Data records

________

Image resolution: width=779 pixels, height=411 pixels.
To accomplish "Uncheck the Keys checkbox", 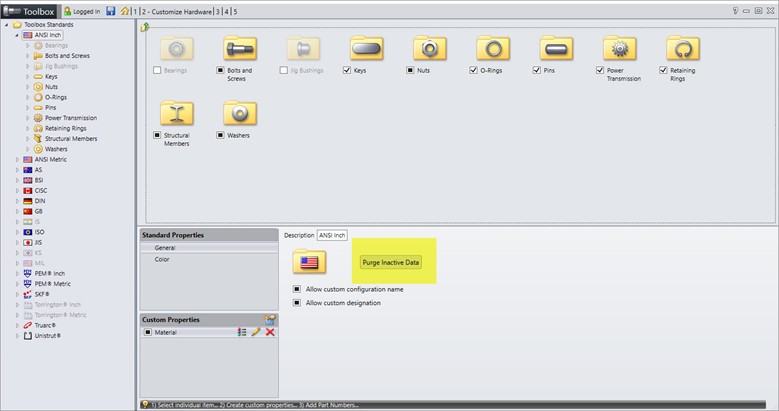I will point(347,71).
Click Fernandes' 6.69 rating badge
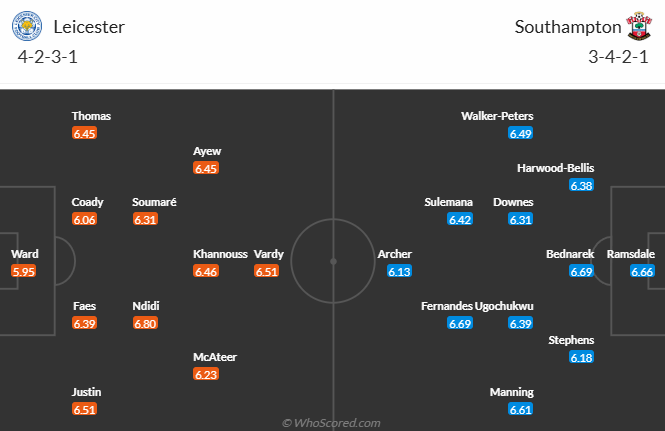Screen dimensions: 665x431 [460, 323]
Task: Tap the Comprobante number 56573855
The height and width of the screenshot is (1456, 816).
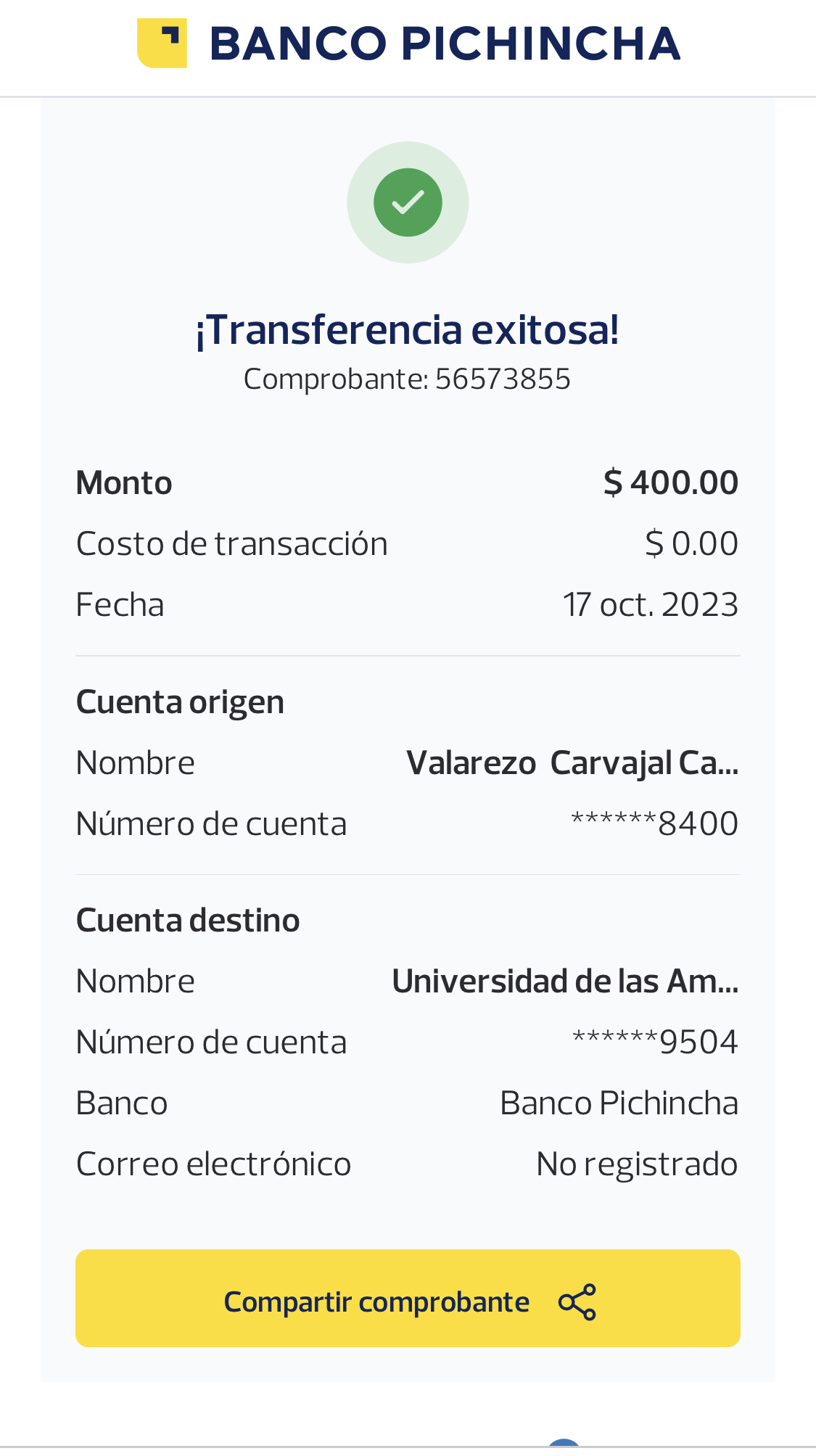Action: coord(503,379)
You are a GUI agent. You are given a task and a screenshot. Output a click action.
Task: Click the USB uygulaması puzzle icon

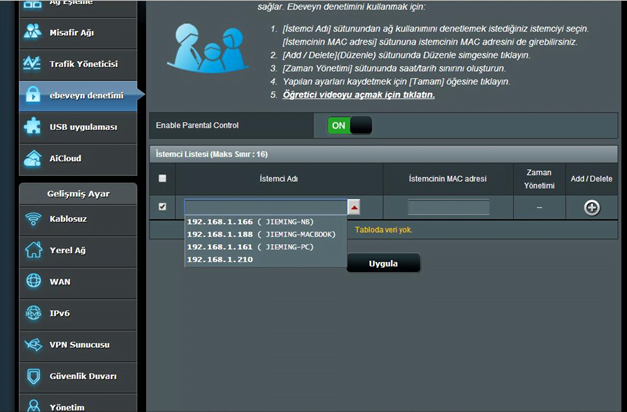coord(33,127)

________

**Work to be completed**
Quote the records word for word, starting with the line that contains "You are a GUI" and continuing through the end of the records. Leave the pictures out of your answer.

**Solution for this exercise**
You are a GUI agent. You are given a task and a screenshot. Output a click action.
Task: Click the USB uygulaması puzzle icon

coord(33,127)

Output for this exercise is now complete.